During Q&A, management addressed several questions about provisions and liabilities. In response to an inquiry about “other costs” that appeared concentrated in Q4, the company said provisions related to greenhouse gas emissions increased by KRW 120.6 billion year over year to KRW 340.6 billion. On nuclear site recovery provisions, management referenced changes year over year and described write-backs, adding that it would discuss internally and follow up regarding the timing of when such items are booked.
In a separate response about provisions and liabilities, the company said provisions booked for nuclear site recovery increased by KRW 904.5 billion to KRW 24.0769 trillion. Used nuclear fuel-related provisions decreased by KRW 178.4 billion to KRW 2.7453 trillion, while mid- and low-level nuclear waste provisions increased by KRW 10.2 billion to KRW 1.0772 trillion.
Tariffs, dividend discussion, and other Q&A items
Management was asked about potential industrial tariff changes, including time-based pricing and regional pricing. KEPCO said changing load patterns—citing growth in solar PV—are prompting the development of seasonal and time-period pricing approaches. The company also said it is considering demand dispersion and “balanced growth” across regions while working with the central government on a revised pricing scheme. However, it said it was too early to provide a timeline or quantify the impact on average unit prices, adding that it is also gathering input from corporates and the broader business community.

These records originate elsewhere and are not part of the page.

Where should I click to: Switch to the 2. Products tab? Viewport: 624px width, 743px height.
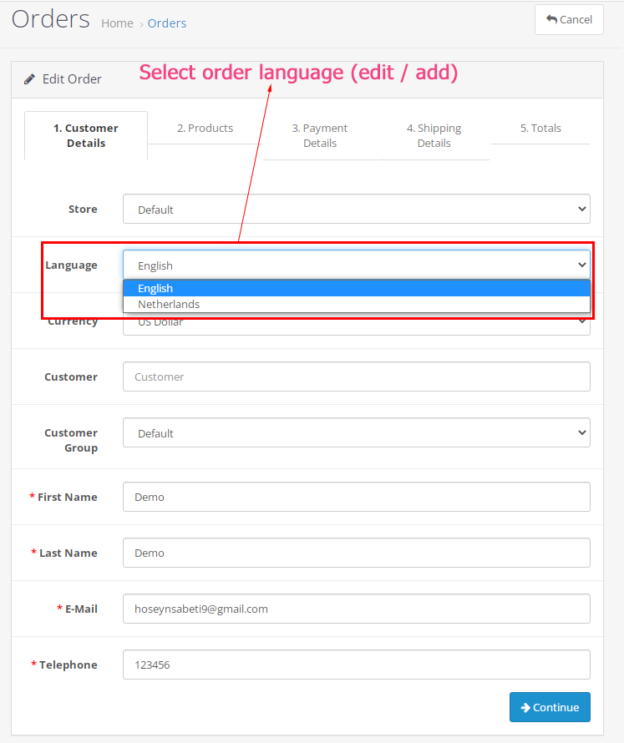coord(205,129)
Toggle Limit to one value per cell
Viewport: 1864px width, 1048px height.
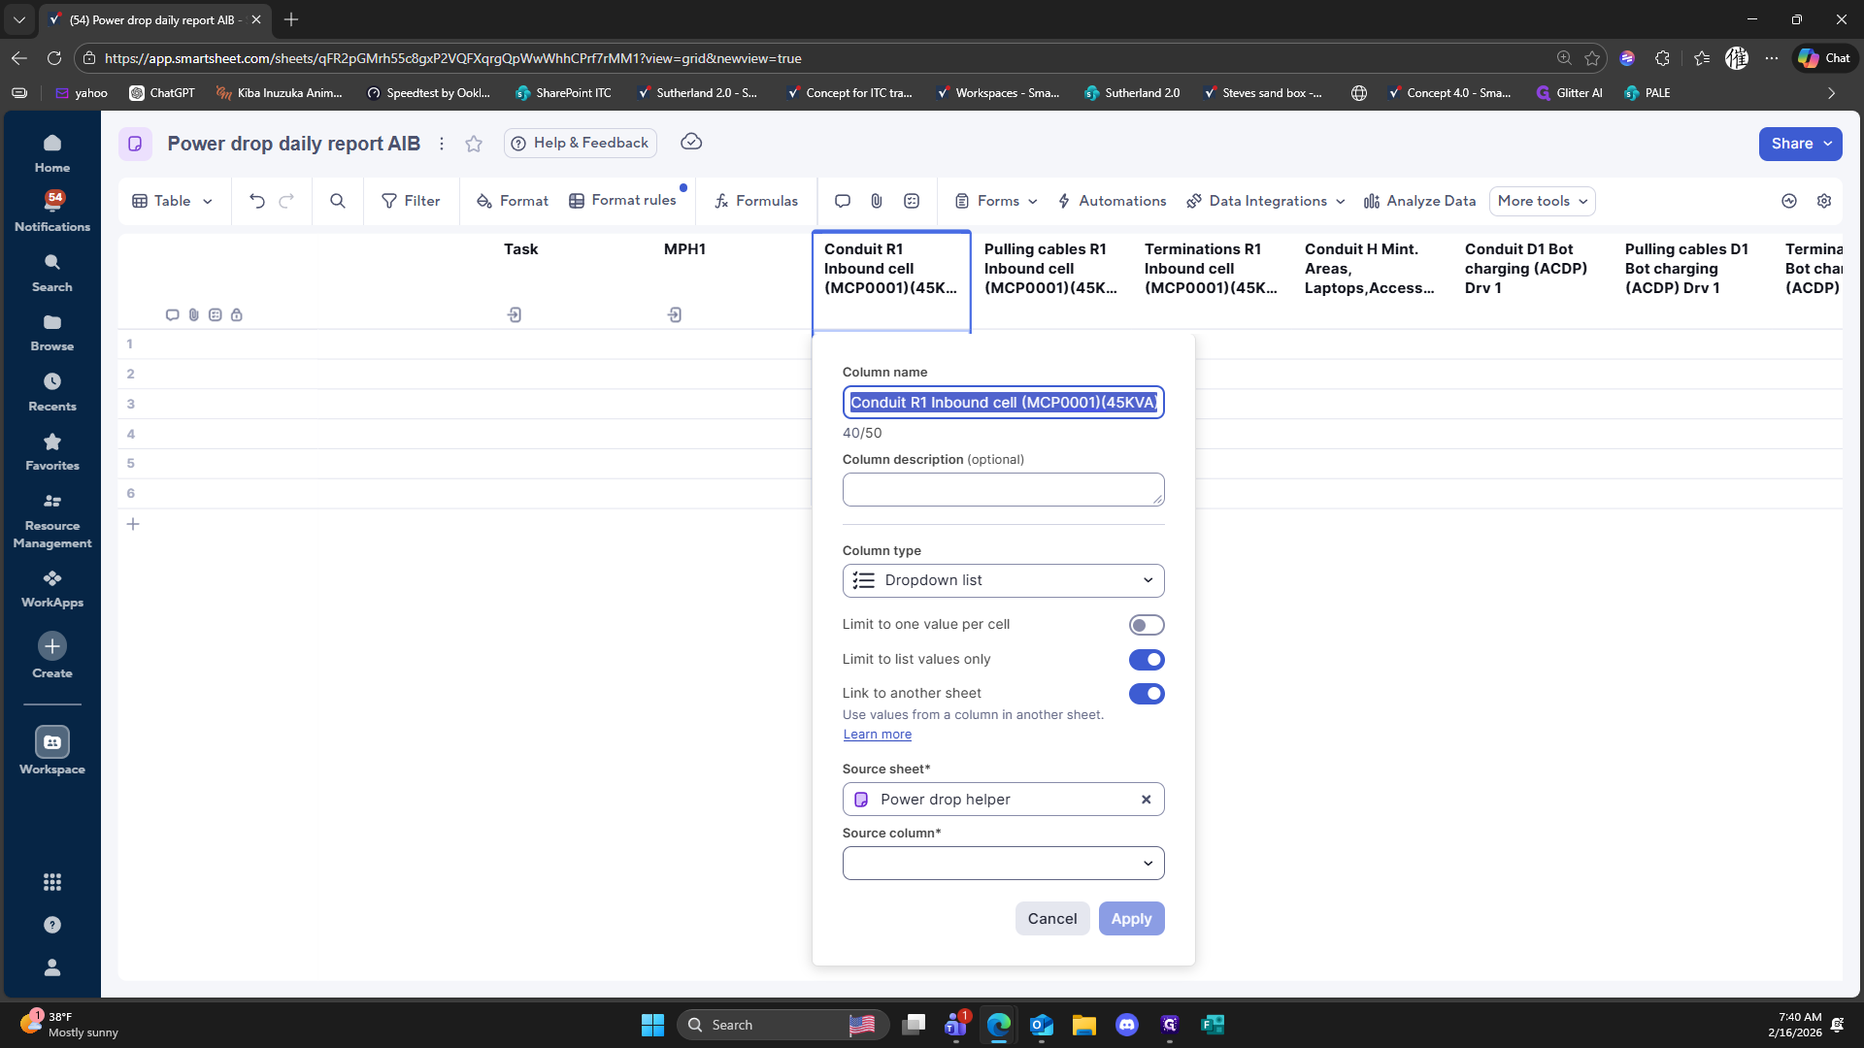click(1146, 625)
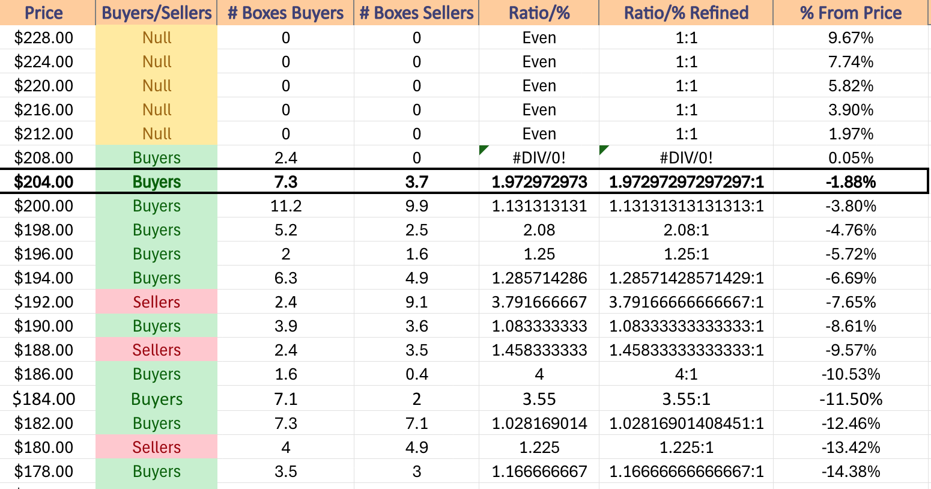This screenshot has width=931, height=489.
Task: Select the Ratio/% Refined header cell
Action: (x=686, y=13)
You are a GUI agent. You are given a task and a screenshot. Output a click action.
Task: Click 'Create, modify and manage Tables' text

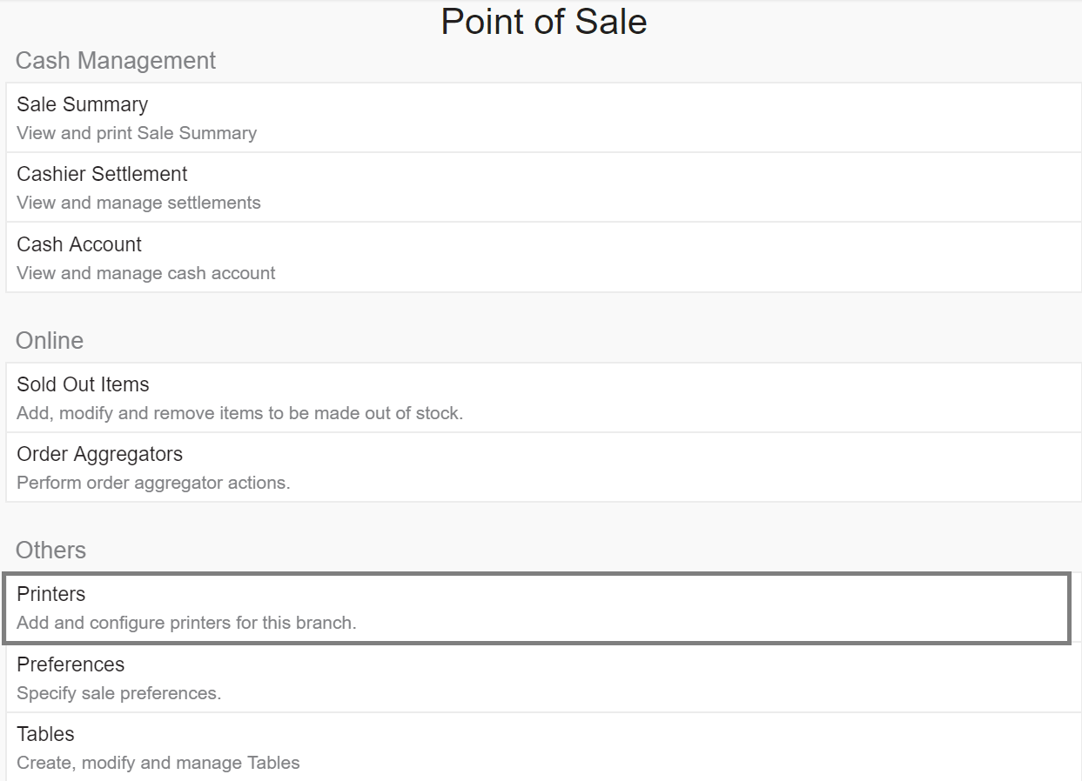pyautogui.click(x=158, y=763)

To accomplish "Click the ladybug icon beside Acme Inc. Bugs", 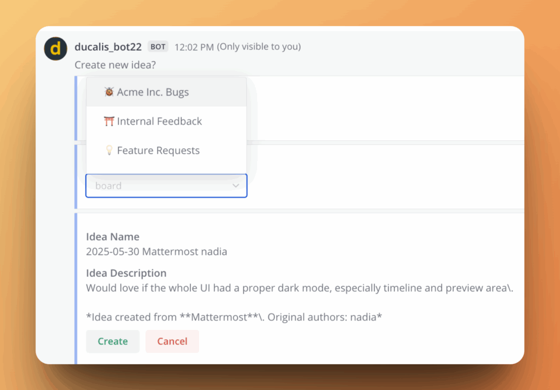I will click(x=109, y=92).
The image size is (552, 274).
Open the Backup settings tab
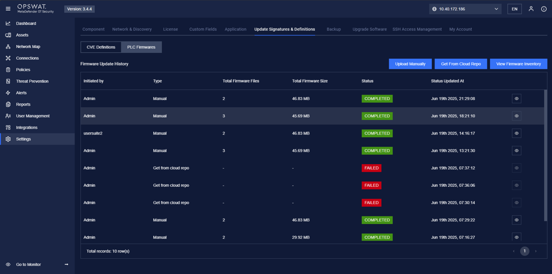[x=334, y=29]
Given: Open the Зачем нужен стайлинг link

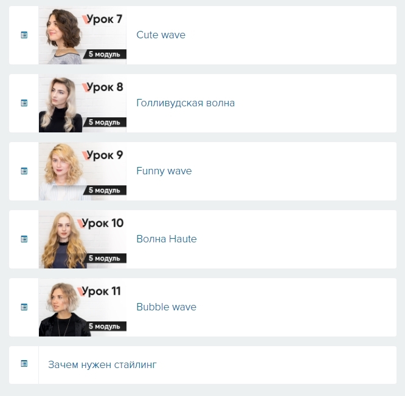Looking at the screenshot, I should (x=102, y=365).
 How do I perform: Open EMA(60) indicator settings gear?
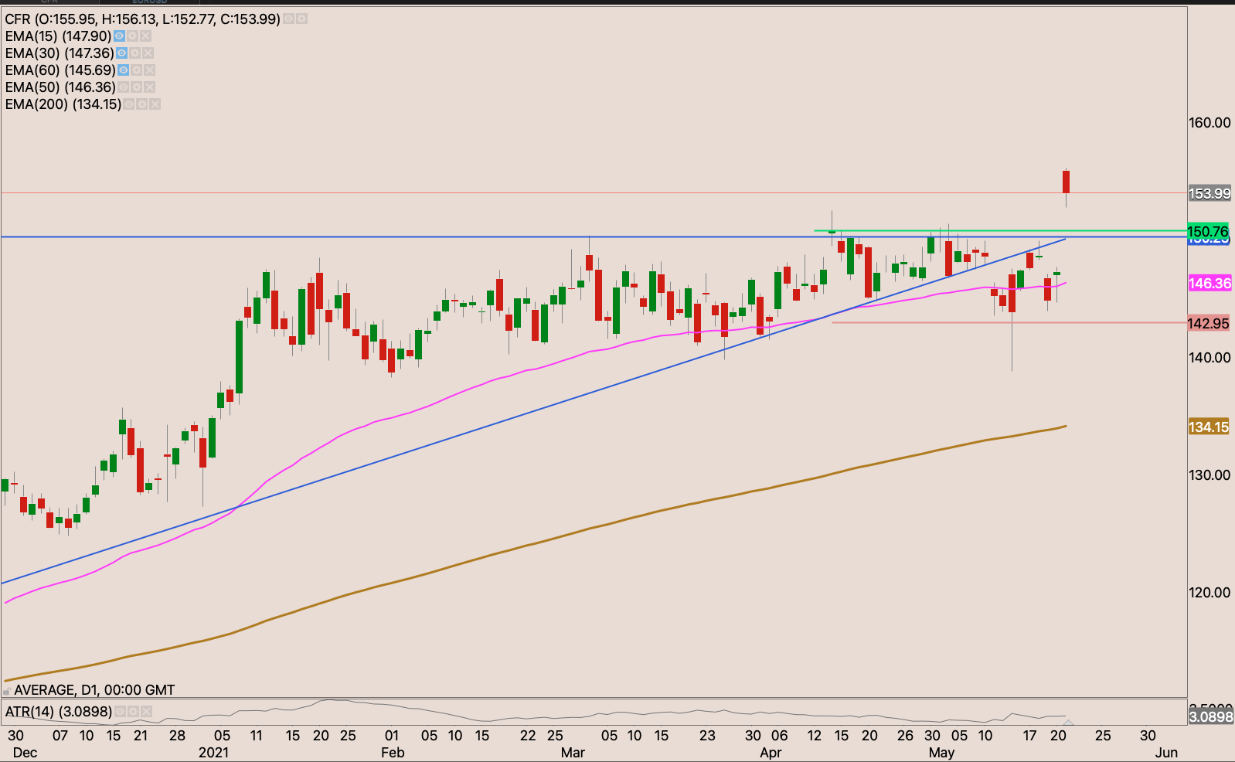[137, 70]

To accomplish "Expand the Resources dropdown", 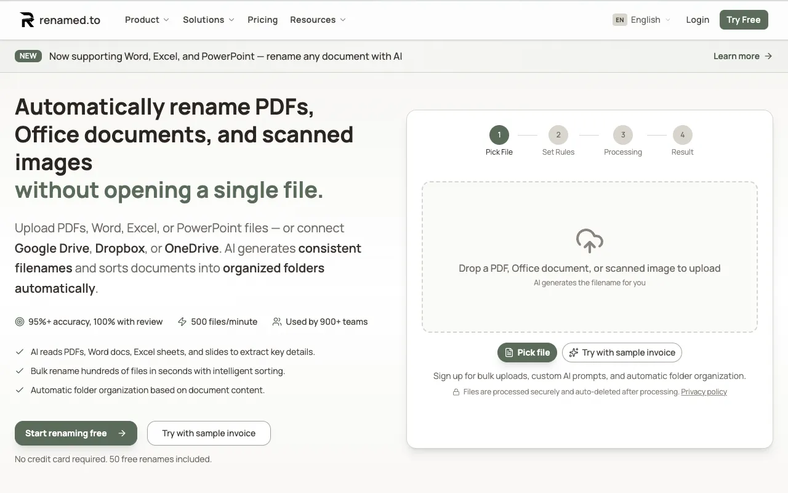I will coord(318,20).
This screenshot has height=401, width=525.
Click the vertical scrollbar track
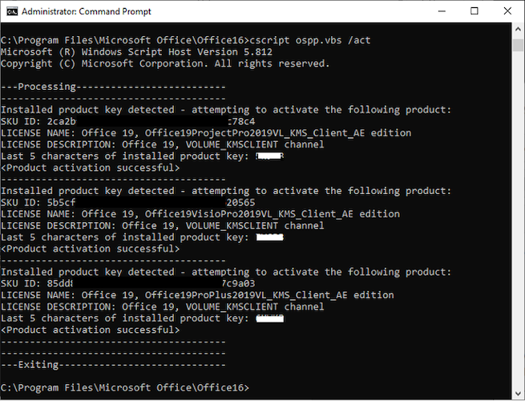pos(518,241)
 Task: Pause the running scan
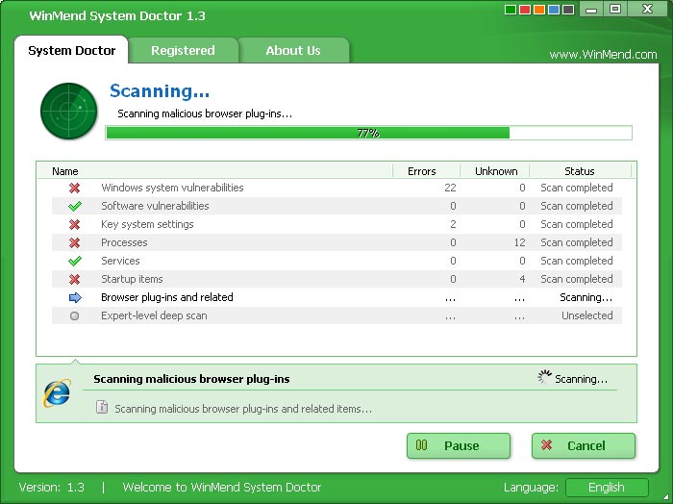click(459, 445)
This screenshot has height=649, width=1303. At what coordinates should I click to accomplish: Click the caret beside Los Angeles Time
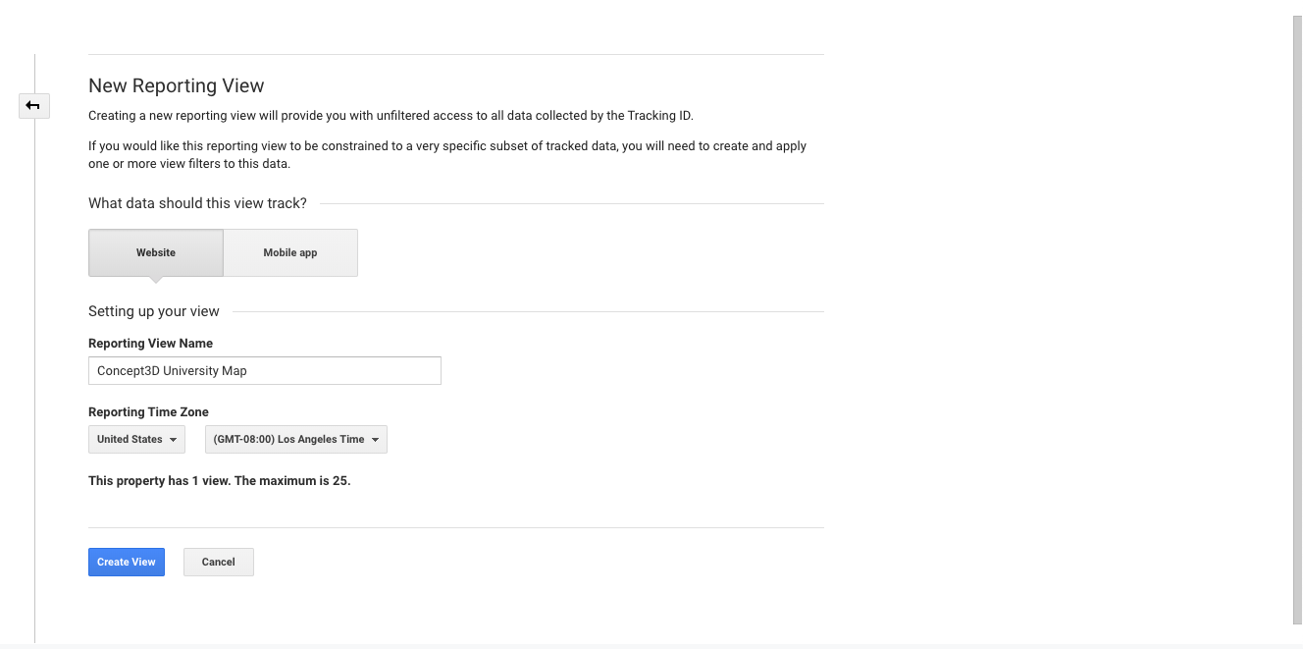pyautogui.click(x=376, y=440)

On fuel cost pass-through, KEPCO said it already operates a fuel cost linkage system that reflects fuel prices in tariffs on a quarterly basis, and it is working with the government and stakeholders to improve how the system is implemented.
Regarding dividends, management said the dividend payout ratio decreased to 13.65% from 16.5% a year earlier, but noted that standalone net income rose significantly and that DPS increased to around KRW 1,541. For 2026 dividends, the company said it could not comment on direction because, as a public corporation, dividend decisions are made in consultation with government departments under relevant legislation.
KEPCO also discussed drivers behind differences between consolidated and standalone performance, attributing the gap to subsidiary-related costs that are included in consolidated results but not in standalone figures. On pre-tax profit, management pointed to foreign exchange-related valuation impacts at subsidiaries, including lease liabilities that could not be hedged, which affected financial income and expenses.
Finally, when asked about the bond issuance cap, management said the exact figure would be calculated after dividend-related decisions are finalized by the board and shareholders meeting, and that it expects the level to be “just over 3x” once those items are finalized.
About Korea Electric Power (NYSE:KEP)
Korea Electric Power (KEP) is a South Korea–based integrated electric utility engaged in the generation, transmission and distribution of electricity. The company’s activities span power plant operation and maintenance, grid management, fuel procurement and power trading, as well as engineering, procurement and construction (EPC) services for large-scale power projects. Its asset base includes a mix of thermal, nuclear, hydro and renewable generation capacity, and the company supports system planning and reliability functions for the national electricity network.
In addition to core utility operations, KEP provides a range of technical and consulting services tied to power infrastructure, including plant construction, refurbishment and decommissioning support.